··· INPUT FOR THIS TASK

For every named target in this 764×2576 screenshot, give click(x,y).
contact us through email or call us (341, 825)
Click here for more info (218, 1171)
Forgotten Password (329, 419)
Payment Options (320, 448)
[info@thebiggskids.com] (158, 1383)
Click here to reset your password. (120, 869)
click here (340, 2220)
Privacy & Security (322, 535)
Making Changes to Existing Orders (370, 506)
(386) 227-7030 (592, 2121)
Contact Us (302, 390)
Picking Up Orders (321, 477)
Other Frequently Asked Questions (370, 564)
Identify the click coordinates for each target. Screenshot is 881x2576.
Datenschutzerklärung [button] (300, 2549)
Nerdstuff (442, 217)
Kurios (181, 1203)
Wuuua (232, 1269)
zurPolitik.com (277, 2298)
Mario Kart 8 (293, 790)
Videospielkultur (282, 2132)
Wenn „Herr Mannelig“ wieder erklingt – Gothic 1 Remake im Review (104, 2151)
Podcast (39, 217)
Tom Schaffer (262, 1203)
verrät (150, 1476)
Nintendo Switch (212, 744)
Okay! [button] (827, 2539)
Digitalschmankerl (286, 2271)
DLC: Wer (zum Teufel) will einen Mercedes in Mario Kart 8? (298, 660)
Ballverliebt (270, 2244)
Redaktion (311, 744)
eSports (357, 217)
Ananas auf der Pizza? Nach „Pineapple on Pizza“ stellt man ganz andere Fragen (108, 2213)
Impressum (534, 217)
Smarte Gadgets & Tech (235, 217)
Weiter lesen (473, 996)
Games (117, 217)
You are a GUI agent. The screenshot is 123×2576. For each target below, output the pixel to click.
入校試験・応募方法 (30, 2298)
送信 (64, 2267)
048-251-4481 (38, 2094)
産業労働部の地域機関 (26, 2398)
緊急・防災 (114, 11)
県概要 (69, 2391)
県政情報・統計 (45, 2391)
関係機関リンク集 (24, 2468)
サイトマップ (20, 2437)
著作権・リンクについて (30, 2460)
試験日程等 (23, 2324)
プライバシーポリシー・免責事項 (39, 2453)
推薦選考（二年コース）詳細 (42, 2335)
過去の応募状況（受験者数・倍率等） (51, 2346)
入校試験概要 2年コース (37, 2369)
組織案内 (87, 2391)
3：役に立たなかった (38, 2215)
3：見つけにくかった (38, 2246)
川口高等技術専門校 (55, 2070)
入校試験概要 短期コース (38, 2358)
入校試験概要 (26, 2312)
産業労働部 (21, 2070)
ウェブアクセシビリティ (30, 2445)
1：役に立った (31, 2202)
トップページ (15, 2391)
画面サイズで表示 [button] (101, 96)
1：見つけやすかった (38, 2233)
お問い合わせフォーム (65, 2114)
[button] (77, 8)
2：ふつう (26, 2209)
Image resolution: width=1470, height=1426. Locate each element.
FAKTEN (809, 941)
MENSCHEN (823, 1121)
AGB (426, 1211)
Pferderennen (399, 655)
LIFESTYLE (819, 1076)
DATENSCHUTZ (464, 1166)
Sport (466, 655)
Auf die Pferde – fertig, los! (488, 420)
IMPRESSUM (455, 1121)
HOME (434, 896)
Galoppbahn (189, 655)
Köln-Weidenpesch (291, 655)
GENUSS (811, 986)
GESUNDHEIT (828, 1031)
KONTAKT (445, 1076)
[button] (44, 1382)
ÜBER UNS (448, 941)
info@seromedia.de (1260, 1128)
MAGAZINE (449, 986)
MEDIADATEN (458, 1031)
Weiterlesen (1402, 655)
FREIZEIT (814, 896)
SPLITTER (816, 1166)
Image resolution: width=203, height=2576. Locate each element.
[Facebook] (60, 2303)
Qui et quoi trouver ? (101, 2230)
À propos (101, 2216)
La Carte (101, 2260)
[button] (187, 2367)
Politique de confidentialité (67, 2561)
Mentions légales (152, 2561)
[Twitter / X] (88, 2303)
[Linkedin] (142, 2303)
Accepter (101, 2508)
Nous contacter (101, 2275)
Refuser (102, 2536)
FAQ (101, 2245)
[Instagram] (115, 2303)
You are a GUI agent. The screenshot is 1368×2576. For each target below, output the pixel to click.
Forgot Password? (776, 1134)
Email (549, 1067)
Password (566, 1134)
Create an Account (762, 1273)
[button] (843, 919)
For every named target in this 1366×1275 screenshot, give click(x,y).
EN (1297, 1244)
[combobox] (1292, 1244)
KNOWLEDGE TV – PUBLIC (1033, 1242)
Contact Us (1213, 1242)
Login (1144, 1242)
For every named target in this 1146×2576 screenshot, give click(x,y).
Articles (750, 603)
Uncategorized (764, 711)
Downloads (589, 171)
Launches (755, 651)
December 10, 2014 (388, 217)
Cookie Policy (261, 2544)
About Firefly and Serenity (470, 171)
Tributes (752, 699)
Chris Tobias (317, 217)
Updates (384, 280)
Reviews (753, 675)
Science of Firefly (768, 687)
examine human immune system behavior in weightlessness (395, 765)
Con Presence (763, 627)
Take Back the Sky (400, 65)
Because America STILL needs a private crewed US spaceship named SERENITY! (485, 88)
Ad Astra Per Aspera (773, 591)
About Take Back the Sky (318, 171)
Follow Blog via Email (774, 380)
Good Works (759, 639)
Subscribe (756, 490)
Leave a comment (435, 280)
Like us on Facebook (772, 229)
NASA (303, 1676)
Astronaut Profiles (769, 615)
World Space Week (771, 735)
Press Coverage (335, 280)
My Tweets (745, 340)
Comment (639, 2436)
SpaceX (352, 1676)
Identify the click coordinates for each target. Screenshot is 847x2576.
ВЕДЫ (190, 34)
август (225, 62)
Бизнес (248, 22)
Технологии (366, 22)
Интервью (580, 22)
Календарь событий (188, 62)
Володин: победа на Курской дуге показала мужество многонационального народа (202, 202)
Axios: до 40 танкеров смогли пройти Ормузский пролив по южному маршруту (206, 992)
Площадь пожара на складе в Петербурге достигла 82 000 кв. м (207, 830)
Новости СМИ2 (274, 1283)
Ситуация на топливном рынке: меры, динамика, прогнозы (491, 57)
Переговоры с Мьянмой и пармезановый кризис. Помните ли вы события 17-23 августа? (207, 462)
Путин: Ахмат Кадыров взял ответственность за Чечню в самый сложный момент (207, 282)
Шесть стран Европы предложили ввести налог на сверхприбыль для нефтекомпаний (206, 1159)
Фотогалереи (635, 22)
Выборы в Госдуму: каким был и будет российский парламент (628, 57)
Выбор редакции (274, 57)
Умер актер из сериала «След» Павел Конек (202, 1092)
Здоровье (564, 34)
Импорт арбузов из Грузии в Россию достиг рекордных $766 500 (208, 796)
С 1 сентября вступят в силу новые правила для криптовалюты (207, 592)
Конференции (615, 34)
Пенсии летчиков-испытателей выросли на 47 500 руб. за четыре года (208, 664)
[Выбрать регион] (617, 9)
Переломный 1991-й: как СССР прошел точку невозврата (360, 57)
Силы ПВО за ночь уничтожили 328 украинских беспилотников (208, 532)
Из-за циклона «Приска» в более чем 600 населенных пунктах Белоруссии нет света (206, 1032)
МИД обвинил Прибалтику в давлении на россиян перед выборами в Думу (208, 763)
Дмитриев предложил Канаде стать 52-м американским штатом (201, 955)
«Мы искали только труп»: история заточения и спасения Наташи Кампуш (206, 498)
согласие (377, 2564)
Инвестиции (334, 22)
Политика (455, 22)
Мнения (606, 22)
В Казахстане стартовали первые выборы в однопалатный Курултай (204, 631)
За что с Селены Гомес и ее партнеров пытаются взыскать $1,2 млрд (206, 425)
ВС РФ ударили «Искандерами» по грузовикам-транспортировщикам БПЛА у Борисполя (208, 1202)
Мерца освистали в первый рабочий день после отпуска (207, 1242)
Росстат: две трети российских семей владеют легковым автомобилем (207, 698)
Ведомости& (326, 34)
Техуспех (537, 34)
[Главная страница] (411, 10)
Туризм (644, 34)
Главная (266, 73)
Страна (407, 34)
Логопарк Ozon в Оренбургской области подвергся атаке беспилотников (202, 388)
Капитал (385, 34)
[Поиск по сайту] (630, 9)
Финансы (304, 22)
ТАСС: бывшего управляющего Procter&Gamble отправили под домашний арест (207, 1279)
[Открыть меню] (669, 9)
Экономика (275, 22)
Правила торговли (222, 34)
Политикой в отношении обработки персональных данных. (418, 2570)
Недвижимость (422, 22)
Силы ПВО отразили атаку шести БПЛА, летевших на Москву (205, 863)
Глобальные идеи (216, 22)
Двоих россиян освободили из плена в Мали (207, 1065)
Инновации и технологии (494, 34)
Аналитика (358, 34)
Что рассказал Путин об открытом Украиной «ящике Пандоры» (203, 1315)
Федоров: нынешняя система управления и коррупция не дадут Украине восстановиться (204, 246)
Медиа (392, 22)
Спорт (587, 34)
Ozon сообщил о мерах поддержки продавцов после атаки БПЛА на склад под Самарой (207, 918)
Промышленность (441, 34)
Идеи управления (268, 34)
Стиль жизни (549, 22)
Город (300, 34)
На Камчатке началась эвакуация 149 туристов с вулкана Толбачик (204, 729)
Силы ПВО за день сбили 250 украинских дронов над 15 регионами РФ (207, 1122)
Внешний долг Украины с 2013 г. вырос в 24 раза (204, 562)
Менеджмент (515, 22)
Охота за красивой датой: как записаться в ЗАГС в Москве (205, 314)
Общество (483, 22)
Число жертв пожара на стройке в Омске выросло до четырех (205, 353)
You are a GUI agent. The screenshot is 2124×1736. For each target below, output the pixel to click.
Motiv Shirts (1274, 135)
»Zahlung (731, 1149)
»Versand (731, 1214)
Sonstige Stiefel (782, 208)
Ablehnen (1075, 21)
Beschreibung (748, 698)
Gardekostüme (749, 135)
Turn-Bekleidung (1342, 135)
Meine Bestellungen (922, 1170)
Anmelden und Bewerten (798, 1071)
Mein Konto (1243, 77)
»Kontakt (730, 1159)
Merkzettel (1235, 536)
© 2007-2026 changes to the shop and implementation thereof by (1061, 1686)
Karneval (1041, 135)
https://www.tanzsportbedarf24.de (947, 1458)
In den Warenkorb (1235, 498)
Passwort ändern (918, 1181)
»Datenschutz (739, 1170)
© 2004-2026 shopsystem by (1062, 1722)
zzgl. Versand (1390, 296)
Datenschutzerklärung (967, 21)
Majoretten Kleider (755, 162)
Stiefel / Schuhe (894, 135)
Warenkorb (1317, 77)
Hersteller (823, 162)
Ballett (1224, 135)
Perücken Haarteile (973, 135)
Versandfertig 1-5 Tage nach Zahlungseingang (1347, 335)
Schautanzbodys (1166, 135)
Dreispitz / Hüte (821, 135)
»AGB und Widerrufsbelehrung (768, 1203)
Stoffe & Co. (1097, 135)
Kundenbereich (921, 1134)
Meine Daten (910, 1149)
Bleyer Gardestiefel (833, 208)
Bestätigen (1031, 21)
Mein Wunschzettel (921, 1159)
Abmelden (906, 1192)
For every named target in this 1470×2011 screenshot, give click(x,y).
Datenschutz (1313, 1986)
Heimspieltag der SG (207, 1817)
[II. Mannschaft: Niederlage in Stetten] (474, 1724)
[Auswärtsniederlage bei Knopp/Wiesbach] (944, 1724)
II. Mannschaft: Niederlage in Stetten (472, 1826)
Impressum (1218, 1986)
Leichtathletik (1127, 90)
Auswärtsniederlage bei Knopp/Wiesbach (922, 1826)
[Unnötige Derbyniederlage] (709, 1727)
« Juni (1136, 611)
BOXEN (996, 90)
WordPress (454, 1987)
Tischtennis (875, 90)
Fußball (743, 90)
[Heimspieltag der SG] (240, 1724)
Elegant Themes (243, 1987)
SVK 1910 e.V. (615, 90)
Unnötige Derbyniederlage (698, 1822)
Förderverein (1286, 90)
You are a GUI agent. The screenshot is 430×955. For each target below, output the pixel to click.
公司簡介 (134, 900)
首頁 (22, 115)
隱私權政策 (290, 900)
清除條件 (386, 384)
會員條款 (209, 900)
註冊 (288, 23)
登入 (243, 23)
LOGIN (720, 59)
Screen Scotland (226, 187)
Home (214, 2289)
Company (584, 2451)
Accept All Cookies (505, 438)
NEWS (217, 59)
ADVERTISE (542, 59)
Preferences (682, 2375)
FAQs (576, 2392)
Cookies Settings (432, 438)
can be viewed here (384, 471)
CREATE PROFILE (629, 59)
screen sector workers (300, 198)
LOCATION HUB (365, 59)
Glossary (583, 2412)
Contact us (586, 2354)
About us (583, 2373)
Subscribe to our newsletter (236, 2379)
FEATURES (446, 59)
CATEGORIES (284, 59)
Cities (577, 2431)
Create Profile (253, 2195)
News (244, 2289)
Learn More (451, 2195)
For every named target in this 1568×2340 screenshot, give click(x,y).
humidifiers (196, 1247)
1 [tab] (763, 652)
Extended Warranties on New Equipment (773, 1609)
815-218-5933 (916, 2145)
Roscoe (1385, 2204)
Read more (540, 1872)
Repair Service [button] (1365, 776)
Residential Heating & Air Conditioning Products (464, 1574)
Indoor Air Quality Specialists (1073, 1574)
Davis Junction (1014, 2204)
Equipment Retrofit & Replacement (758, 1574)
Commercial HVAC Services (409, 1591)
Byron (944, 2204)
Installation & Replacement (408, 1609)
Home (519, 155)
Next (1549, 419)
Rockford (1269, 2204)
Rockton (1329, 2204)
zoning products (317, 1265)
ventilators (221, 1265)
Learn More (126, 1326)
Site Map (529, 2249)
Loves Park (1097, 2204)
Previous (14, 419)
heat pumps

······

- [REQUIREMENT]: Retype only the lines above between the line with "Other Frequently Asked Questions (370, 564)" and the line with "Games (117, 217)", counting those two lines as well, and keep every character as it is.

- [EXERCISE ANSWER]:
Other Frequently Asked Questions (370, 564)
Identify the click coordinates for each target. Screenshot is 881x2576.
Datenschutzerklärung [button] (300, 2549)
Nerdstuff (442, 217)
Kurios (181, 1203)
Wuuua (232, 1269)
zurPolitik.com (277, 2298)
Mario Kart 8 (293, 790)
Videospielkultur (282, 2132)
Wenn „Herr Mannelig“ wieder erklingt – Gothic 1 Remake im Review (104, 2151)
Podcast (39, 217)
Tom Schaffer (262, 1203)
verrät (150, 1476)
Nintendo Switch (212, 744)
Okay! [button] (827, 2539)
Digitalschmankerl (286, 2271)
DLC: Wer (zum Teufel) will einen Mercedes in Mario Kart 8? (298, 660)
Ballverliebt (270, 2244)
Redaktion (311, 744)
eSports (357, 217)
Ananas auf der Pizza? Nach „Pineapple on Pizza“ stellt man ganz andere Fragen (108, 2213)
Impressum (534, 217)
Smarte Gadgets & Tech (235, 217)
Weiter lesen (473, 996)
Games (117, 217)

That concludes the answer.